--- Text passage ---
_ _ _

It is easy to think that we are insulated from the plague and viruses that prey on our bodies. Growing up in the United States I always figured that nothing like that could ever happen here. A plague in the US? That was the sort of thing you read about when studying the middle ages. And you pointed at all the people in the picture books doing strange things, drinking snake oil, burning bodies in piles, locking up their doors.
The reason that I thought that nothing like a horrible disease could happen to me or could happen in the US I connected with the book. The first page of the preface for the book reads like this:
We always want to believe that history happened only to "them," "in the past," and that somehow we are outside history, rather than enmeshed within it. Many aspects of history are unanticipated and unforeseen, predictable only in retrospect: the fall of the Berlin Wall is a single recent example. et in one vital area, the emergence and spread of new infectious diseases, we can already predict the future - and it is threatening and dangerous to us all. -SourceAfter reading this I was confounded by the fact that I had spent all of my life in denial about a critical problem that has struck at the heart of humanity and civilization time and time again. The black plague in 1300-1400's, the Spanish Influenza epidemic of 1918. These pandemics killed millions of people. By not being concerned with the spread of diseases, I in fact was contributing to a false sense of security that we have built up around ourselves in the civilized world.
We must understand that diseases, plagues, viruses and bacteria are very small and very real killers. The Lassa Virus and others can have devastating consequences of we ignore it's threat.

_ _ _

--- Dataset excerpts ---

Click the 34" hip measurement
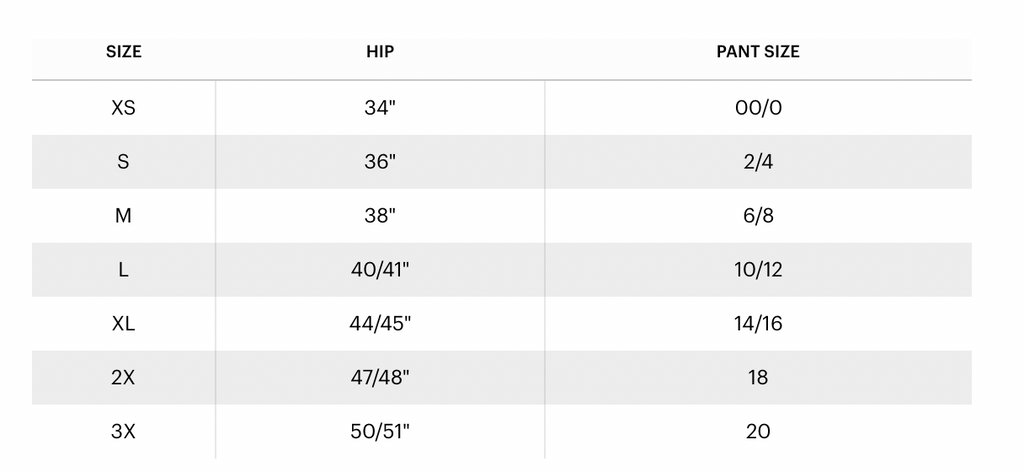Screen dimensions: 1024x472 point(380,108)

_ _ _

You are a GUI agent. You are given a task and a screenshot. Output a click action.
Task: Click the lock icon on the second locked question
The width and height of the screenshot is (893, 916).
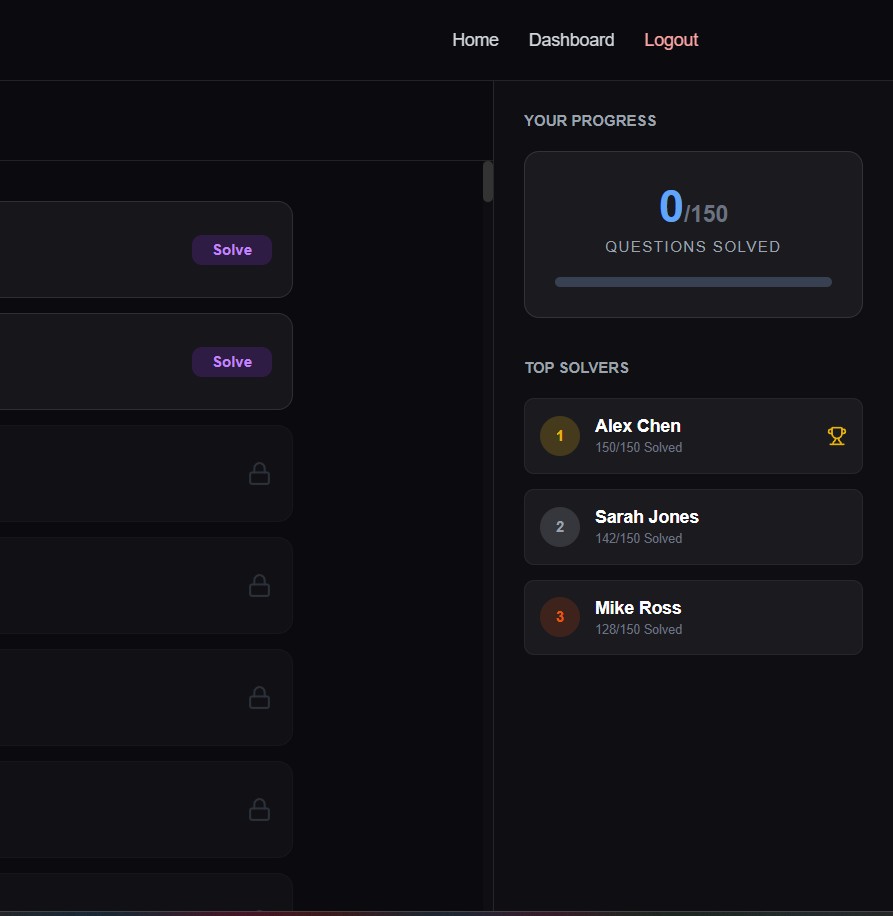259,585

_ _ _

In the text about infectious disease, what recent event does the quoted preface give as an example of history that was predictable only in retrospect?

The fall of the Berlin Wall.